Abstract
Modeling and analysis for the static behavior and collapse instabilities of a MEMS cantilever switch subjected to both electrical and thermal loadings are presented. The thermal loading forces can be as a result of a huge amount of switching contact of the microswitch. The model considers the microbeam as a continuous medium and the electric force as a nonlinear function of displacement and accounts for its fringing-field effect. The electric force is assumed to be distributed over specific lengths underneath the microbeam. A boundary-value solver is used to study the collapse instability, which brings the microbeam from its unstuck configuration to touch the substrate and gets stuck in the so-called pinned configuration. We have found negligible influence of the temperature on the static stability of the switch. We then investigate the effect of the thermal heating due to the current flow on the cantilever switch while it is in the on position (adhered position). We also found slight effect on the static stability of the switch.
1. Introduction and Background
MEMS switches have attracted increasing interest in recent years because of their fast response, low power consumption, and low cost.
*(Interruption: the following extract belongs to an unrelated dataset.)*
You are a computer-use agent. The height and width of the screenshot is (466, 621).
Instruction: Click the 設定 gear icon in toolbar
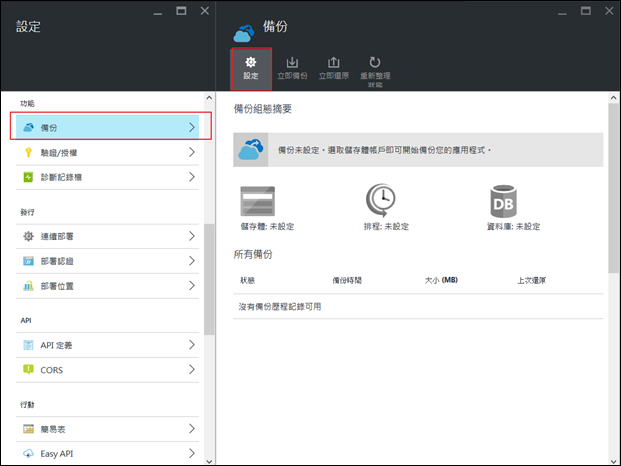[x=251, y=62]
Add to that, their simple fabrication process makes them easy to be fabricated at a low cost and hence commercialized easily. These switches have shown interest of wide spectrum of technologies such as mass/gas sensors, filters, switches, resonators, communication and radar systems, and recently cell phones. The basic structures that are used numerously to build MEMS and NEMS devices are principally made of cantilever or clamped-clamped beams.
Nevertheless, those structures can face several unwanted conditions while in use. They can stick to their lower electrodes or substrate due to several factors such as humidity due to large capillary forces [1–11], variation of its surrounding temperature, or some initial disturbances, such as mechanical shocks [12–15]. For example, humidity induces large capillary forces that a beam may undergo before it sticks to the substrate. Temperature variation creates instability in the microbeam that brings it to the state that its resorting force cannot resist this instability, and hence it collapses hitting the substrate. This is similar to the “pull-in” instability when the microbeam is actuated by electrostatic forces [14–18]. In fact, electrostatic actuation is one of the most common and preferred methods of actuation for microswitches. In this method, a microbeam forms one side of a capacitor. Underneath the microbeam is a stationary electrode forming the other side of the capacitor. By applying a DC load between the two electrodes, an attractive force is generated that deflects the microbeam toward the stationary electrode. If the electrostatic force is large enough, it will overcome the restoring force of the microbeam pulling it down toward the other electrode, which is called the pull-in phenomenon. Capacitive switches utilize pull-in to close or break an electric circuit in fast speed and short time [19].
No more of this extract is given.